Checking if a document exists – MongoDB slow findOne vs find

server-density-and-mongodb

By David Mytton,
CEO & Founder of Server Density.

Published on the 14th March, 2013.

One of the biggest optimisations to make MongoDB writes faster is to avoid moving documents by doing updates in place to a preallocated document. You only want to preallocate if the document doesn’t exist and to check this you need to do a query.

The findOne() method seems like the right choice for this because you can query the relevant index and check to see if a document or None is returned, ideally using a covered index.
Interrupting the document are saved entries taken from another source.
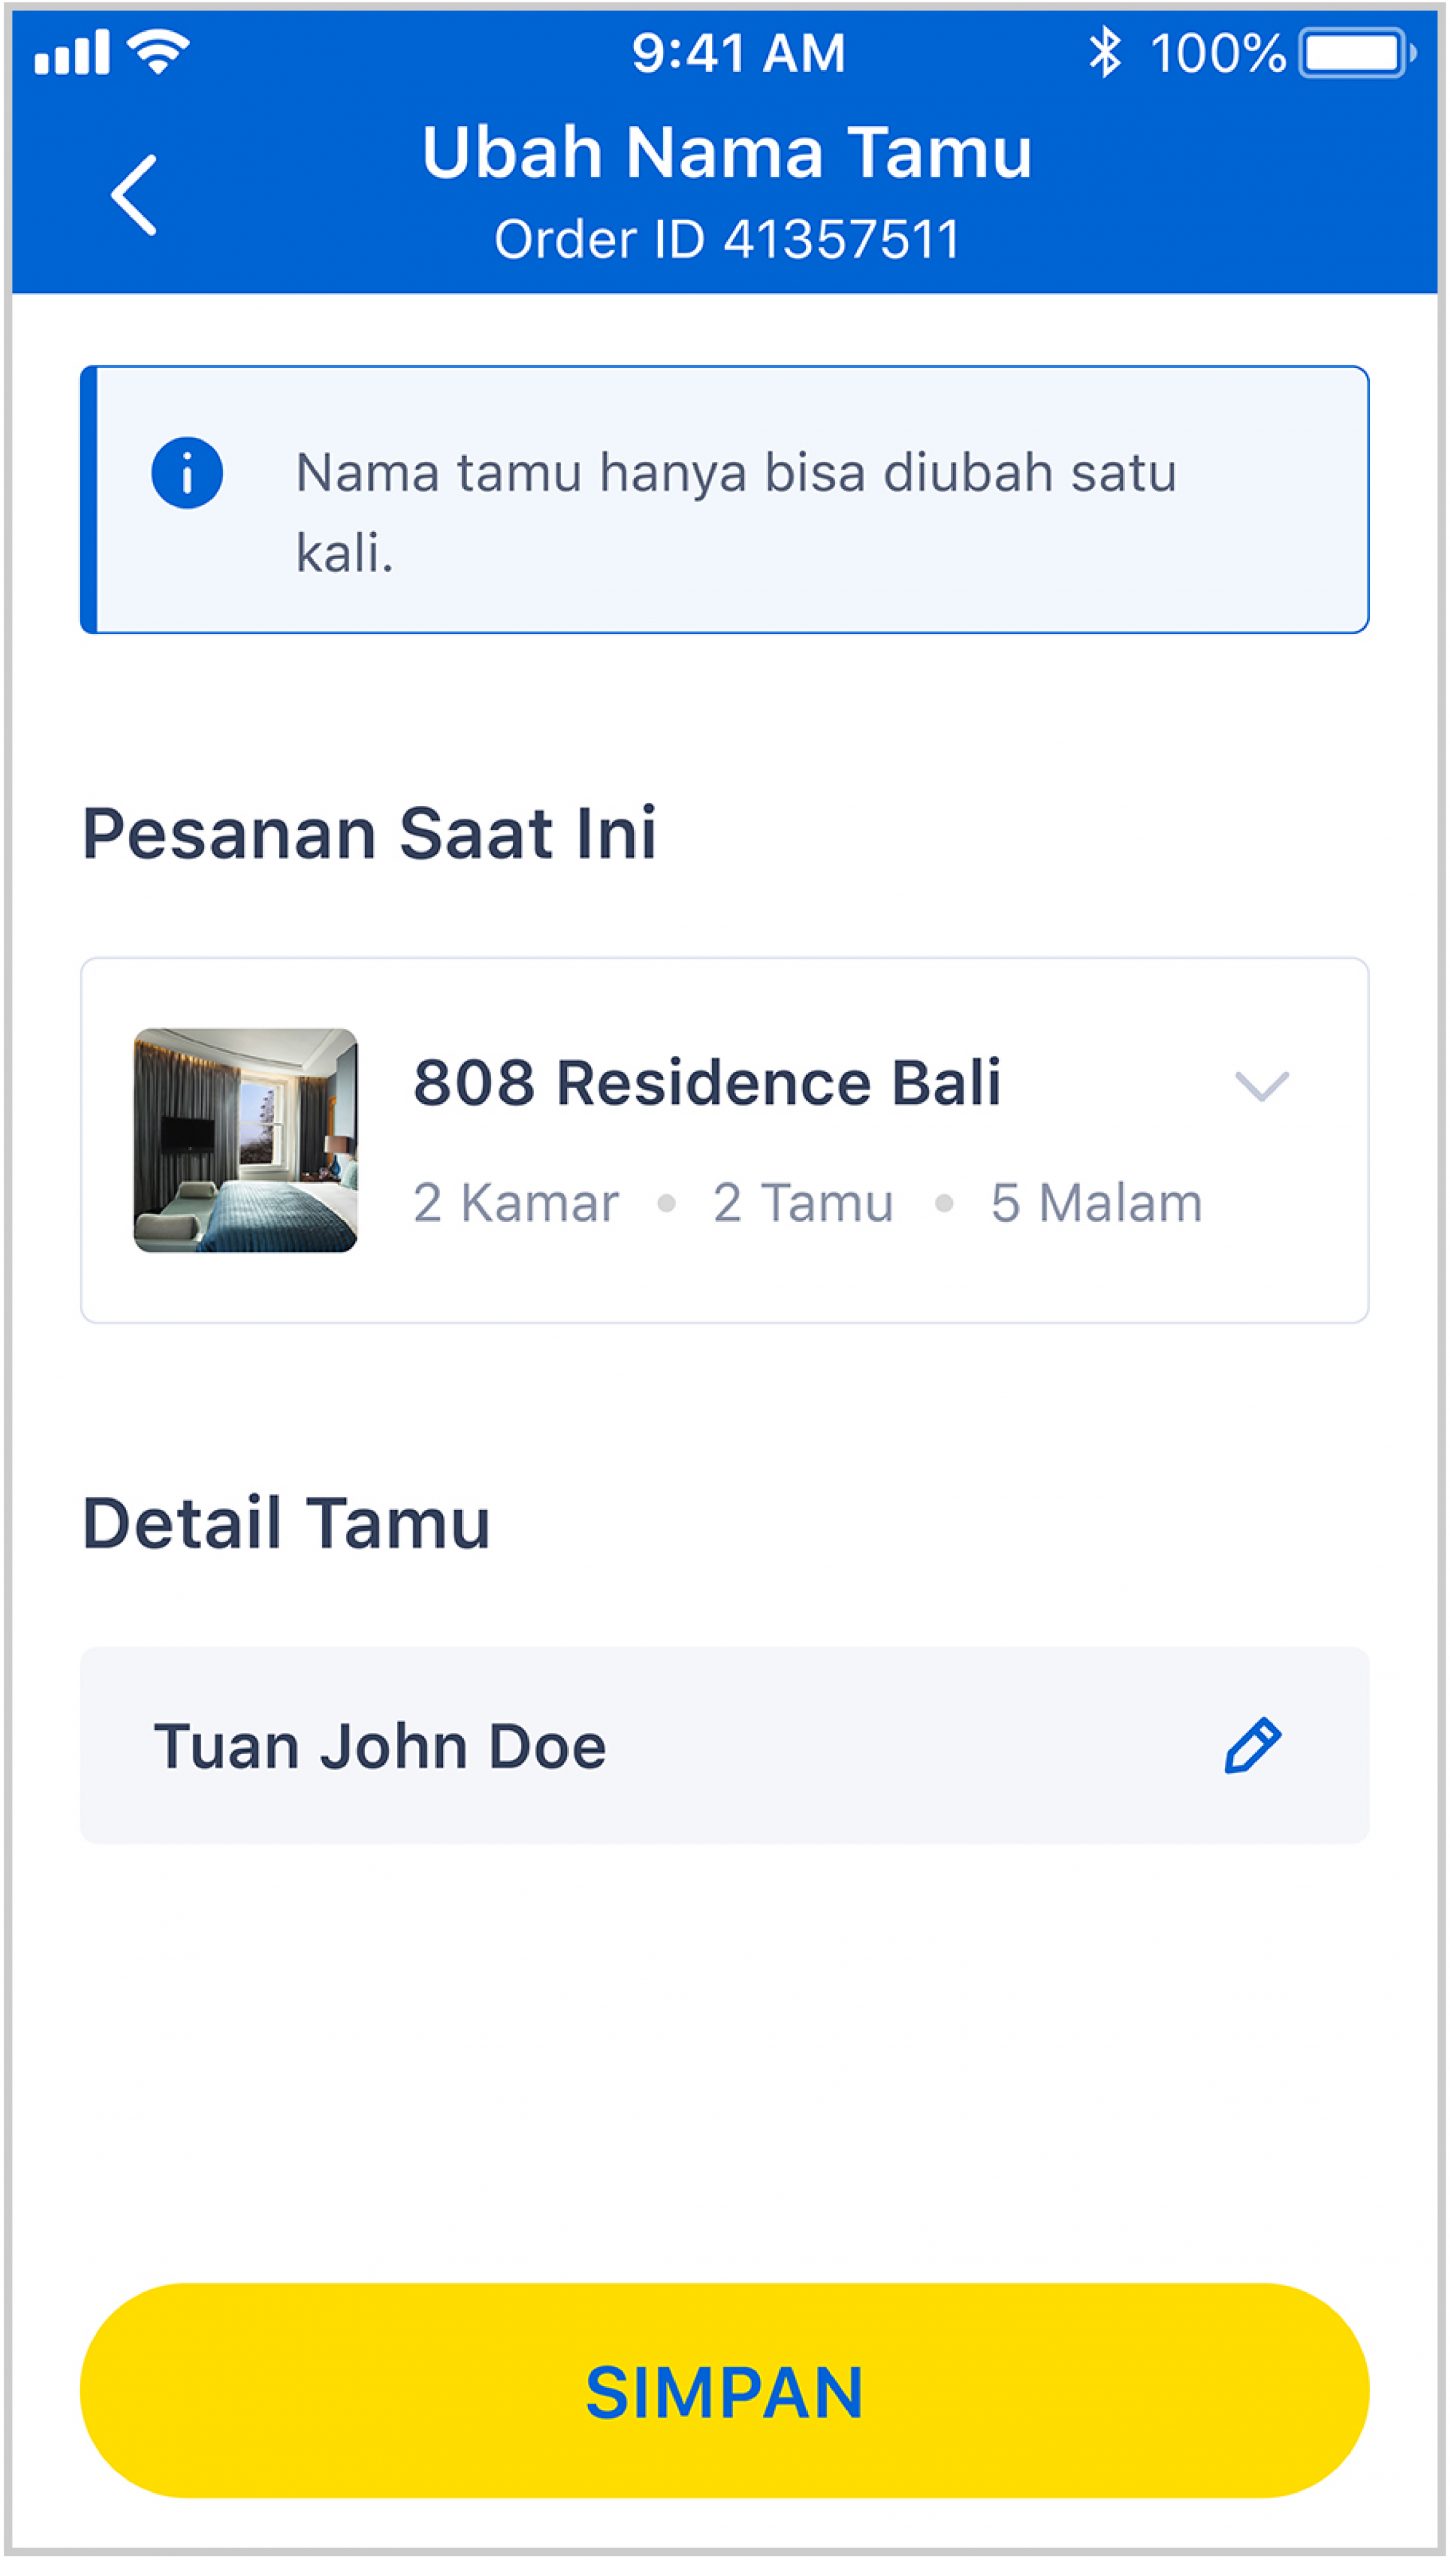This screenshot has width=1450, height=2560.
Task: Tap the Pesanan Saat Ini section heading
Action: (369, 834)
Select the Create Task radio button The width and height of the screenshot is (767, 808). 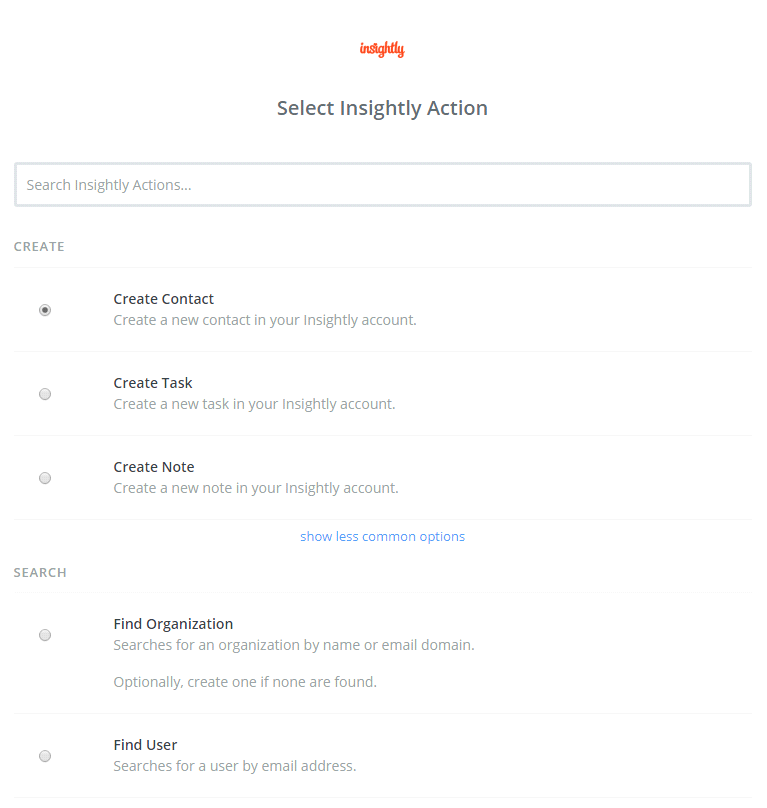click(45, 394)
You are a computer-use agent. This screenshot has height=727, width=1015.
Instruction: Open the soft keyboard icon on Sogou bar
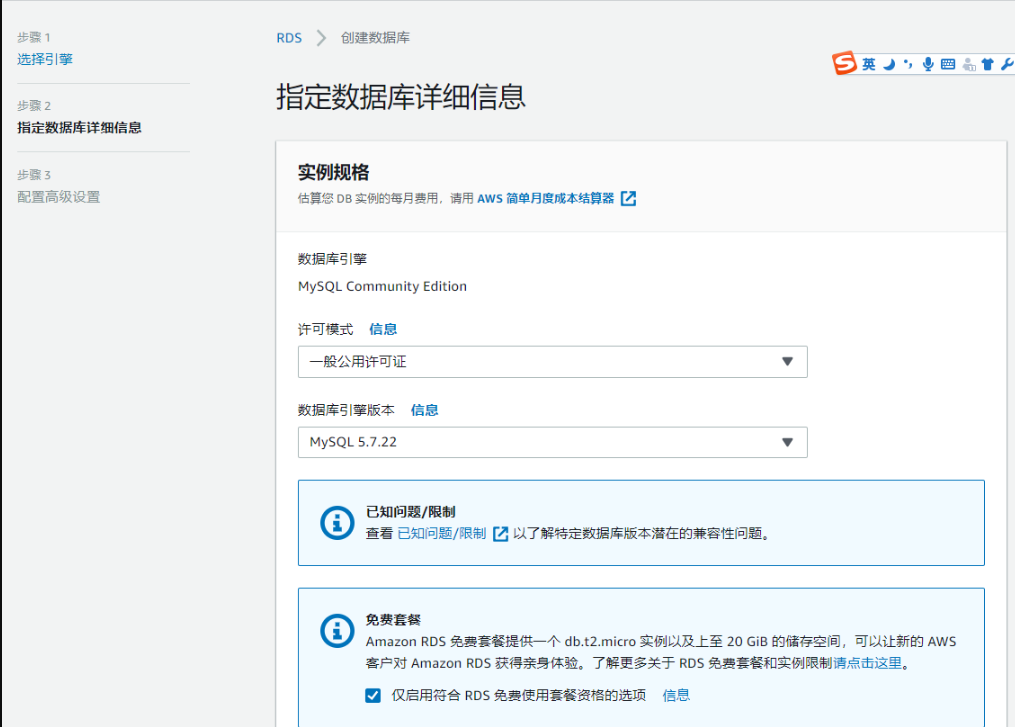click(x=948, y=64)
However, it is significantly faster to use find() + limit() because findOne() will always read + return the document if it exists. find() just returns a cursor (or not) and only reads the data if you iterate through the cursor.

So instead of:

db.collection.findOne({_id: "myId"}, {_id: 1})

you should use:

db.collection.find({_id: "myId"}, {_id: 1}).limit(1)

By making this change I saw a change in performance of 2 orders of magnitude:

Query performance after switching from findOne() to find(). Can't even see the response time of the find() call.

Query performance after switching from findOne() to find(). Can’t even see the response time of the find() call.

Same graph with the findOne series hidden. Less than 1ms response time.

Same graph with the findOne series hidden. Less than 1ms response time.